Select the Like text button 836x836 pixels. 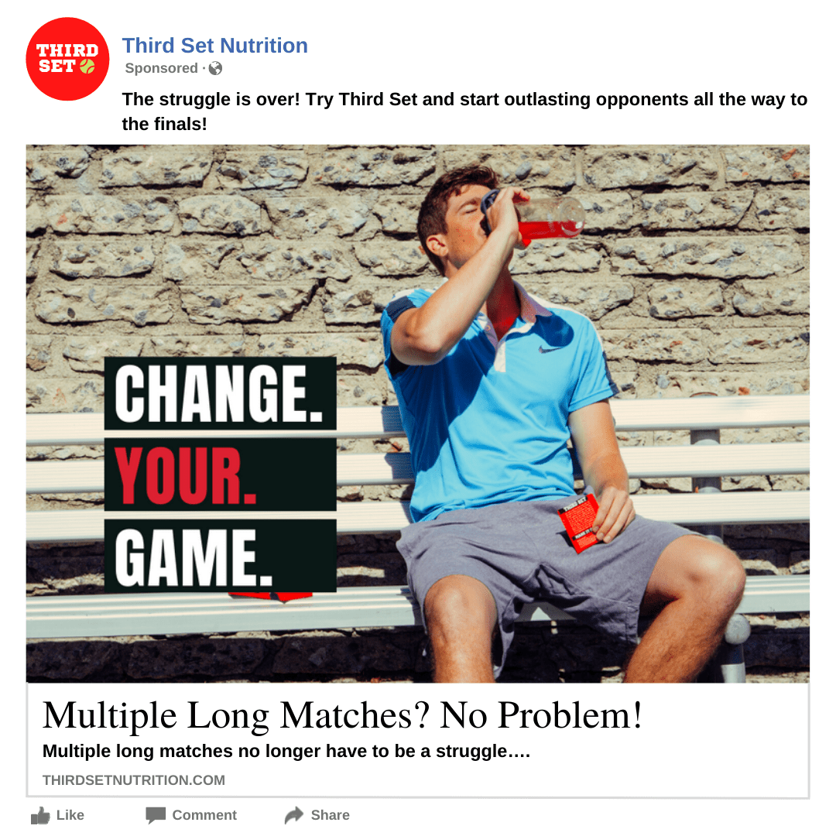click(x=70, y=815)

★ ★ ★ ★ ★ ★ ★

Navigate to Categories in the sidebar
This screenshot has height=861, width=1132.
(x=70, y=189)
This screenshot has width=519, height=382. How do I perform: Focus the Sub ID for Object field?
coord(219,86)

★ ★ ★ ★ ★ ★ ★

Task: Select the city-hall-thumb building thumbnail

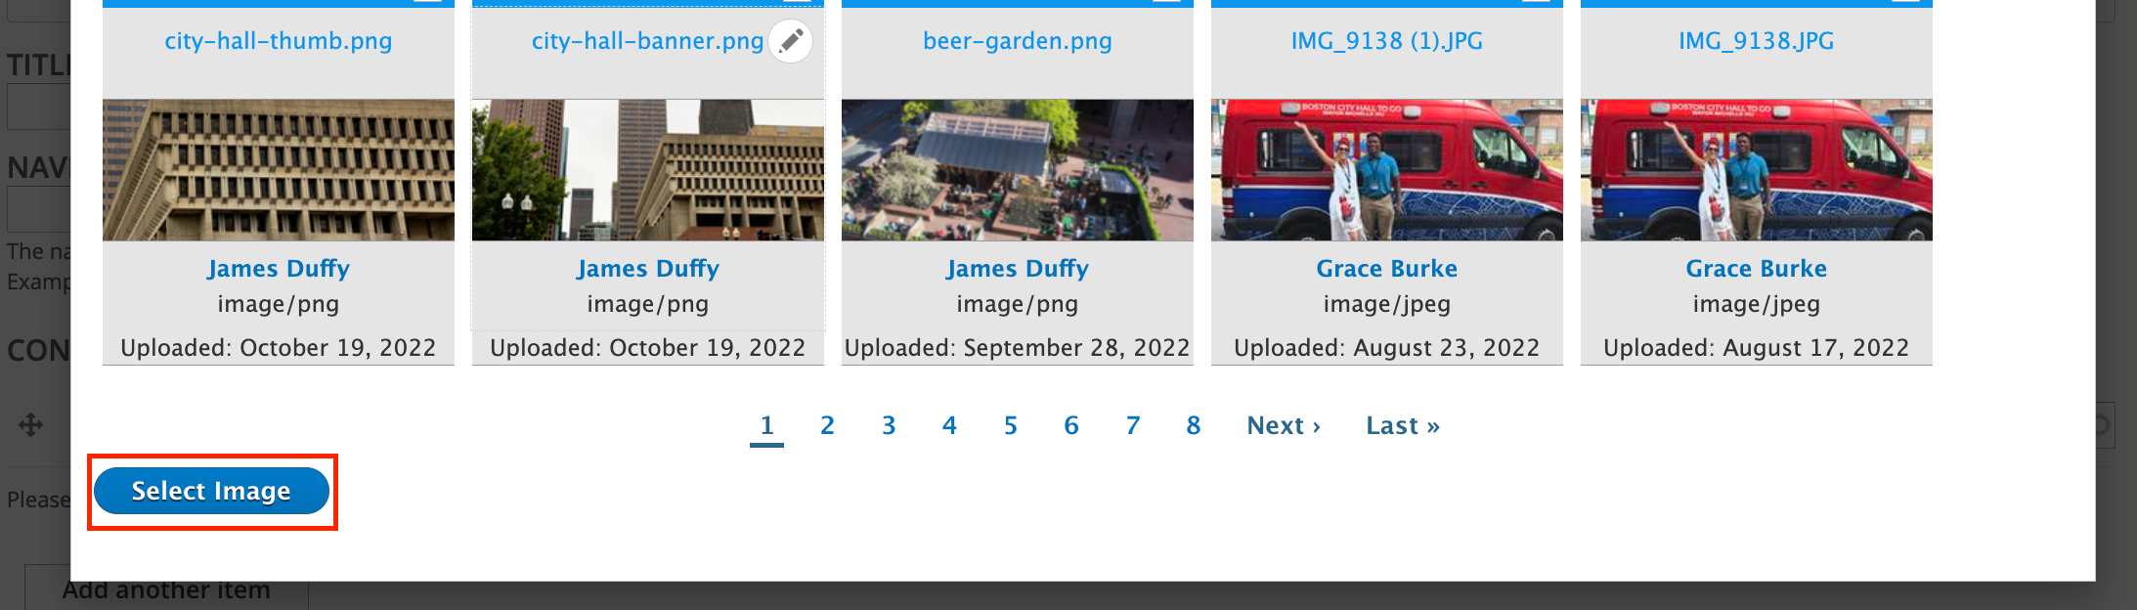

★ ★ ★ ★ ★ ★ ★

TASK GOAL ->
In the part of the data that opens with the line containing "Navigate to Categories in the sidebar" and closes with the line containing "coord(219,86)", switch "sidebar" to "navigation pane" and reproduce only that part, with nothing else altered.

CORRECT OUTPUT ->
Navigate to Categories in the navigation pane
This screenshot has height=861, width=1132.
(x=70, y=189)
This screenshot has width=519, height=382. How do I perform: Focus the Sub ID for Object field?
coord(219,86)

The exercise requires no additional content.